**Required work**
Print all entries word for word.

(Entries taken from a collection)

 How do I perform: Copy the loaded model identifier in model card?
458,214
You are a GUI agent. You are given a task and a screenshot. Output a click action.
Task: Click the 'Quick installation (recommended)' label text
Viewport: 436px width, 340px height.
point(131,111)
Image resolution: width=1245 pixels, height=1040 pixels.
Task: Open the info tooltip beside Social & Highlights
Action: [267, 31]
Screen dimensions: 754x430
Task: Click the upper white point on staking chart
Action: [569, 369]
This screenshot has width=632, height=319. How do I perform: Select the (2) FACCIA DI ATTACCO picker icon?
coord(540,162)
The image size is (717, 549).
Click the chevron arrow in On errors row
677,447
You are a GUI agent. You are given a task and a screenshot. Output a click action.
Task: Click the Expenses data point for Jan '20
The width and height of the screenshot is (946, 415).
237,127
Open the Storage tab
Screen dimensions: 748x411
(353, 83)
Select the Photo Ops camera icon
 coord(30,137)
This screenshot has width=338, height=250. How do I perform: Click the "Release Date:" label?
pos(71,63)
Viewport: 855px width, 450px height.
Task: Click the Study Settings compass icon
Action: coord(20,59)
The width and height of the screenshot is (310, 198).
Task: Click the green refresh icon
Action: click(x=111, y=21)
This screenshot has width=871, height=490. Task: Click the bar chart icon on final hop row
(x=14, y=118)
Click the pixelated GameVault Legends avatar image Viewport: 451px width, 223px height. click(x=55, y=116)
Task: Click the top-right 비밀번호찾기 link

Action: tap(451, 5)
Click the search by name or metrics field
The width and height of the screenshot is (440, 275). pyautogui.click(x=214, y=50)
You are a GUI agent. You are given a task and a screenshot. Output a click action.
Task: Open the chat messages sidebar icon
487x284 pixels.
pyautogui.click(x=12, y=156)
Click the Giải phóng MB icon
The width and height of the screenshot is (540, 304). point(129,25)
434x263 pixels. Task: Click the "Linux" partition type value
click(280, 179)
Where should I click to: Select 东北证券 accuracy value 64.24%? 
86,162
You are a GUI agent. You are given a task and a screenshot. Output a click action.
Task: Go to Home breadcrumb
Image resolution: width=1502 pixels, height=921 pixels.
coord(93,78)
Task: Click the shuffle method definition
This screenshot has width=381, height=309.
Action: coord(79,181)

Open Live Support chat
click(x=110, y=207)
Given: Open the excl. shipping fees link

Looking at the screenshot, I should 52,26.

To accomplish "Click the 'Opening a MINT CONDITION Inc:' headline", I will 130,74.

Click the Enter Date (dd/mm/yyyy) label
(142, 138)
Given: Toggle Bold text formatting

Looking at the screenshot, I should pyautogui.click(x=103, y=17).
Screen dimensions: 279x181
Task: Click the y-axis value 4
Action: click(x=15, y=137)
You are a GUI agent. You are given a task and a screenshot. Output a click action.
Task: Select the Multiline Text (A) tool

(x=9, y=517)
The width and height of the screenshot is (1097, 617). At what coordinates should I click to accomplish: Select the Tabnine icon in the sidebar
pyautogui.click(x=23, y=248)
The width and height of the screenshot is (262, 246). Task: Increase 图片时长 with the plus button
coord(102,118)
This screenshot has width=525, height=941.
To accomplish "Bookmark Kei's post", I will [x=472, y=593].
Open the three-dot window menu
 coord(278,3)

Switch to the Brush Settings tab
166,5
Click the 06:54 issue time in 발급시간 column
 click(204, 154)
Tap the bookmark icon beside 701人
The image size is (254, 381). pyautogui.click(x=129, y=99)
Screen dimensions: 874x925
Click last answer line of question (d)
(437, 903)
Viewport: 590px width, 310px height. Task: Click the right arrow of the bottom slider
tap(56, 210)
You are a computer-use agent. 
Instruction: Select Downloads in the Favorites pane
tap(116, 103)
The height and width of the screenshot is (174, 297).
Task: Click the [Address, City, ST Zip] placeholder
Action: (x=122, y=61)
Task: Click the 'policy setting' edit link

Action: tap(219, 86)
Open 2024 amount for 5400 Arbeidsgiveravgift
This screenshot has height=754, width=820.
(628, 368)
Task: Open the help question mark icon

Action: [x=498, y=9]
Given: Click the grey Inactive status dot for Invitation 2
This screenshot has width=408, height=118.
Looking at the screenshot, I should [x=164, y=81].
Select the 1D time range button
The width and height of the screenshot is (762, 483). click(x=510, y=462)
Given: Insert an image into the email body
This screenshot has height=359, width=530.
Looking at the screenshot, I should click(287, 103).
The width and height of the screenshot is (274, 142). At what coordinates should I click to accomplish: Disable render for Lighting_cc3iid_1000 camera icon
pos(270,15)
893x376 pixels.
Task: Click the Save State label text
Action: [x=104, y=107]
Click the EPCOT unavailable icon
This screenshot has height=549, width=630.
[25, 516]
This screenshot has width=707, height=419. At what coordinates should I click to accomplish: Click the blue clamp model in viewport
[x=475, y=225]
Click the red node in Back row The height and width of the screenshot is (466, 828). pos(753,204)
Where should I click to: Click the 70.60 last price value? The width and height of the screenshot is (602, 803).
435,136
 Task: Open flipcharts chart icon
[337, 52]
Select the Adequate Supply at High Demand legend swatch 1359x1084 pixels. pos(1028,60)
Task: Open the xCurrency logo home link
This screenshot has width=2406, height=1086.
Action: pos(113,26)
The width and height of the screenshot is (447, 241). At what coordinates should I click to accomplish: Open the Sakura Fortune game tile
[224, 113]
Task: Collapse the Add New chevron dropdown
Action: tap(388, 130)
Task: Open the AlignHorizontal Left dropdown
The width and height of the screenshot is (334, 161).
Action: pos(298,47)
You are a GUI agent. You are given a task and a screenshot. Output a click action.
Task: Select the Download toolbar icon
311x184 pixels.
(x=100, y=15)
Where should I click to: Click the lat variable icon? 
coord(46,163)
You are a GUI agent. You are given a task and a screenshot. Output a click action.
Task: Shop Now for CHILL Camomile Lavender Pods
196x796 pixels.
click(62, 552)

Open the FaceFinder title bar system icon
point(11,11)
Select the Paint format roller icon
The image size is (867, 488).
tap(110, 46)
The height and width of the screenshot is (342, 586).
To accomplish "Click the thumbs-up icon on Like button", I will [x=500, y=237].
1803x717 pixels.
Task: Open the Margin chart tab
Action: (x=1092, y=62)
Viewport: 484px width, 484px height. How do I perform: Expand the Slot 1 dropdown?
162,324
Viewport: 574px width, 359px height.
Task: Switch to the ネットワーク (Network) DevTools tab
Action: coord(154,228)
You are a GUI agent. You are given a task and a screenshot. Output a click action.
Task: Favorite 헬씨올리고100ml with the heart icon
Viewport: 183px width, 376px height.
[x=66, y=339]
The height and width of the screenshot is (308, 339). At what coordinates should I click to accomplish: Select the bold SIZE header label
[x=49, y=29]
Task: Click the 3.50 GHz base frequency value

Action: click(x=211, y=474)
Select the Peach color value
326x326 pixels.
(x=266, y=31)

**Expected answer**
 How do I perform: Copy the loaded model identifier in model card?
458,214
You are a GUI agent. You are given a task and a screenshot. Output a click action.
Task: Click the 'Quick installation (recommended)' label text
Viewport: 436px width, 340px height.
point(131,111)
Image resolution: width=1245 pixels, height=1040 pixels.
Task: Open the info tooltip beside Social & Highlights
Action: [267, 31]
Screen dimensions: 754x430
Task: Click the upper white point on staking chart
Action: [569, 369]
This screenshot has width=632, height=319. How do I perform: Select the (2) FACCIA DI ATTACCO picker icon?
coord(540,162)
The image size is (717, 549).
Click the chevron arrow in On errors row
677,447
You are a GUI agent. You are given a task and a screenshot. Output a click action.
Task: Click the Expenses data point for Jan '20
The width and height of the screenshot is (946, 415).
237,127
Open the Storage tab
Screen dimensions: 748x411
(353, 83)
Select the Photo Ops camera icon
 coord(30,137)
This screenshot has width=338, height=250. How do I perform: Click the "Release Date:" label?
pos(71,63)
Viewport: 855px width, 450px height.
Task: Click the Study Settings compass icon
Action: coord(20,59)
The width and height of the screenshot is (310, 198).
Task: Click the green refresh icon
Action: click(x=111, y=21)
This screenshot has width=871, height=490. Task: Click the bar chart icon on final hop row
(x=14, y=118)
Click the pixelated GameVault Legends avatar image Viewport: 451px width, 223px height. click(x=55, y=116)
Task: Click the top-right 비밀번호찾기 link

Action: tap(451, 5)
Click the search by name or metrics field
The width and height of the screenshot is (440, 275). pyautogui.click(x=214, y=50)
You are a GUI agent. You are given a task and a screenshot. Output a click action.
Task: Open the chat messages sidebar icon
487x284 pixels.
pyautogui.click(x=12, y=156)
Click the Giải phóng MB icon
The width and height of the screenshot is (540, 304). point(129,25)
434x263 pixels. Task: Click the "Linux" partition type value
click(280, 179)
Where should I click to: Select 东北证券 accuracy value 64.24%? 
86,162
You are a GUI agent. You are given a task and a screenshot. Output a click action.
Task: Go to Home breadcrumb
Image resolution: width=1502 pixels, height=921 pixels.
coord(93,78)
Task: Click the shuffle method definition
This screenshot has width=381, height=309.
Action: coord(79,181)

Open Live Support chat
click(x=110, y=207)
Given: Open the excl. shipping fees link

Looking at the screenshot, I should 52,26.

To accomplish "Click the 'Opening a MINT CONDITION Inc:' headline", I will 130,74.

Click the Enter Date (dd/mm/yyyy) label
(142, 138)
Given: Toggle Bold text formatting

Looking at the screenshot, I should pyautogui.click(x=103, y=17).
Screen dimensions: 279x181
Task: Click the y-axis value 4
Action: click(x=15, y=137)
You are a GUI agent. You are given a task and a screenshot. Output a click action.
Task: Select the Multiline Text (A) tool

(x=9, y=517)
The width and height of the screenshot is (1097, 617). At what coordinates should I click to accomplish: Select the Tabnine icon in the sidebar
pyautogui.click(x=23, y=248)
The width and height of the screenshot is (262, 246). Task: Increase 图片时长 with the plus button
coord(102,118)
This screenshot has width=525, height=941.
To accomplish "Bookmark Kei's post", I will [x=472, y=593].
Open the three-dot window menu
 coord(278,3)

Switch to the Brush Settings tab
166,5
Click the 06:54 issue time in 발급시간 column
 click(204, 154)
Tap the bookmark icon beside 701人
The image size is (254, 381). pyautogui.click(x=129, y=99)
Screen dimensions: 874x925
Click last answer line of question (d)
(437, 903)
Viewport: 590px width, 310px height. Task: Click the right arrow of the bottom slider
tap(56, 210)
You are a computer-use agent. 
Instruction: Select Downloads in the Favorites pane
tap(116, 103)
The height and width of the screenshot is (174, 297).
Task: Click the [Address, City, ST Zip] placeholder
Action: (x=122, y=61)
Task: Click the 'policy setting' edit link

Action: tap(219, 86)
Open 2024 amount for 5400 Arbeidsgiveravgift
This screenshot has height=754, width=820.
(628, 368)
Task: Open the help question mark icon

Action: [x=498, y=9]
Given: Click the grey Inactive status dot for Invitation 2
This screenshot has width=408, height=118.
Looking at the screenshot, I should [x=164, y=81].
Select the 1D time range button
The width and height of the screenshot is (762, 483). click(x=510, y=462)
Given: Insert an image into the email body
This screenshot has height=359, width=530.
Looking at the screenshot, I should click(287, 103).
The width and height of the screenshot is (274, 142). At what coordinates should I click to accomplish: Disable render for Lighting_cc3iid_1000 camera icon
pos(270,15)
893x376 pixels.
Task: Click the Save State label text
Action: [x=104, y=107]
Click the EPCOT unavailable icon
This screenshot has height=549, width=630.
[25, 516]
This screenshot has width=707, height=419. At what coordinates should I click to accomplish: Click the blue clamp model in viewport
[x=475, y=225]
Click the red node in Back row The height and width of the screenshot is (466, 828). pos(753,204)
Where should I click to: Click the 70.60 last price value? The width and height of the screenshot is (602, 803).
435,136
 Task: Open flipcharts chart icon
[337, 52]
Select the Adequate Supply at High Demand legend swatch 1359x1084 pixels. pos(1028,60)
Task: Open the xCurrency logo home link
This screenshot has width=2406, height=1086.
Action: pos(113,26)
The width and height of the screenshot is (447, 241). At what coordinates should I click to accomplish: Open the Sakura Fortune game tile
[224, 113]
Task: Collapse the Add New chevron dropdown
Action: tap(388, 130)
Task: Open the AlignHorizontal Left dropdown
The width and height of the screenshot is (334, 161).
Action: pos(298,47)
You are a GUI agent. You are given a task and a screenshot. Output a click action.
Task: Select the Download toolbar icon
311x184 pixels.
(x=100, y=15)
Where should I click to: Click the lat variable icon? 
coord(46,163)
You are a GUI agent. You are given a task and a screenshot. Output a click action.
Task: Shop Now for CHILL Camomile Lavender Pods
196x796 pixels.
click(62, 552)

Open the FaceFinder title bar system icon
point(11,11)
Select the Paint format roller icon
The image size is (867, 488).
tap(110, 46)
The height and width of the screenshot is (342, 586).
To accomplish "Click the thumbs-up icon on Like button", I will [x=500, y=237].
1803x717 pixels.
Task: Open the Margin chart tab
Action: (x=1092, y=62)
Viewport: 484px width, 484px height. How do I perform: Expand the Slot 1 dropdown?
162,324
Viewport: 574px width, 359px height.
Task: Switch to the ネットワーク (Network) DevTools tab
Action: coord(154,228)
You are a GUI agent. You are given a task and a screenshot. Output a click action.
Task: Favorite 헬씨올리고100ml with the heart icon
Viewport: 183px width, 376px height.
[x=66, y=339]
The height and width of the screenshot is (308, 339). At what coordinates should I click to accomplish: Select the bold SIZE header label
[x=49, y=29]
Task: Click the 3.50 GHz base frequency value

Action: click(x=211, y=474)
Select the Peach color value
326x326 pixels.
(x=266, y=31)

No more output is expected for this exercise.